## YOUR INSTRUCTIONS
Return the data below verbatim, starting at the very first line and ending at the line containing "Action: (60, 277)", with both of those lines included.

(Word and element location data)
§

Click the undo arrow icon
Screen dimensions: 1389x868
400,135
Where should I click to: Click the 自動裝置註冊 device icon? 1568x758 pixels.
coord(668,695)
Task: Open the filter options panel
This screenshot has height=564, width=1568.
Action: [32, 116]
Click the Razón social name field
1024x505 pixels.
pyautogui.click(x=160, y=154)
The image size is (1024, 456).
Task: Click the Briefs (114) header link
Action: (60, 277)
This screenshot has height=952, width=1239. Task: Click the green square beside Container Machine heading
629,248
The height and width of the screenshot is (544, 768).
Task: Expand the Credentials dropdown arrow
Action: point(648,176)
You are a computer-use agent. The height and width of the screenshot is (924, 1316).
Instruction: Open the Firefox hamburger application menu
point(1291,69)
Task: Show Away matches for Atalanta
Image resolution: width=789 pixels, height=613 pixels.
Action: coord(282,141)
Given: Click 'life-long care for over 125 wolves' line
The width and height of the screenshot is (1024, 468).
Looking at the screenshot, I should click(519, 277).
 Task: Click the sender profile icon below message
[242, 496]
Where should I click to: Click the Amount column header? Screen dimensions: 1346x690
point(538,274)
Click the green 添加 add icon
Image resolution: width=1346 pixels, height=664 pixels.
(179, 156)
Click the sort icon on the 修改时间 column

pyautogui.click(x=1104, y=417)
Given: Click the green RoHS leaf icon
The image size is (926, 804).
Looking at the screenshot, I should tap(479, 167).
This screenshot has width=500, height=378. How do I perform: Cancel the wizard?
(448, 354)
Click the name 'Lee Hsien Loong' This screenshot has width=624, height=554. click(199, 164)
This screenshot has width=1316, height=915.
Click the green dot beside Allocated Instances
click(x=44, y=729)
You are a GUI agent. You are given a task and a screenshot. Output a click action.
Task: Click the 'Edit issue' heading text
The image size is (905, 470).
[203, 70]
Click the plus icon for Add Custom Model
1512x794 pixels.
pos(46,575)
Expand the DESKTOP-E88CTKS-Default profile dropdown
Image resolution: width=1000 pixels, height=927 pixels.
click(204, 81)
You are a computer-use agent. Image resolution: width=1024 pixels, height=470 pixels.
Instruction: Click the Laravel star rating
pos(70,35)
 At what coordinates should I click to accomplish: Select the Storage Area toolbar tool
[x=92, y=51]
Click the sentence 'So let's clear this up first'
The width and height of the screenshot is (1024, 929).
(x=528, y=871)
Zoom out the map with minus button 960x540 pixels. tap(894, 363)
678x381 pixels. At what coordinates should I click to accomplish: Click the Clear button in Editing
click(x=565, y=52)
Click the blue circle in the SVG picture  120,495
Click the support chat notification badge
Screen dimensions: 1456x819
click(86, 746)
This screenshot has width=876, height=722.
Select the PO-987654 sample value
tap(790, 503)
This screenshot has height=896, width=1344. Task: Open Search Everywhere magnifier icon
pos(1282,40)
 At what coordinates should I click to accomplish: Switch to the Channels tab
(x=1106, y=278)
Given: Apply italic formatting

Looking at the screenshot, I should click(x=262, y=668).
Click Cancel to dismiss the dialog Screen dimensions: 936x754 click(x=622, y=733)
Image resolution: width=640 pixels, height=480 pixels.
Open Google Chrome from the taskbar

§

## THE REPLY
Click the undo arrow icon
Screen dimensions: 1389x868
400,135
Where should I click to: Click the 自動裝置註冊 device icon? 1568x758 pixels.
coord(668,695)
Task: Open the filter options panel
This screenshot has height=564, width=1568.
Action: [32, 116]
Click the Razón social name field
1024x505 pixels.
pyautogui.click(x=160, y=154)
The image size is (1024, 456).
Task: Click the Briefs (114) header link
Action: (60, 277)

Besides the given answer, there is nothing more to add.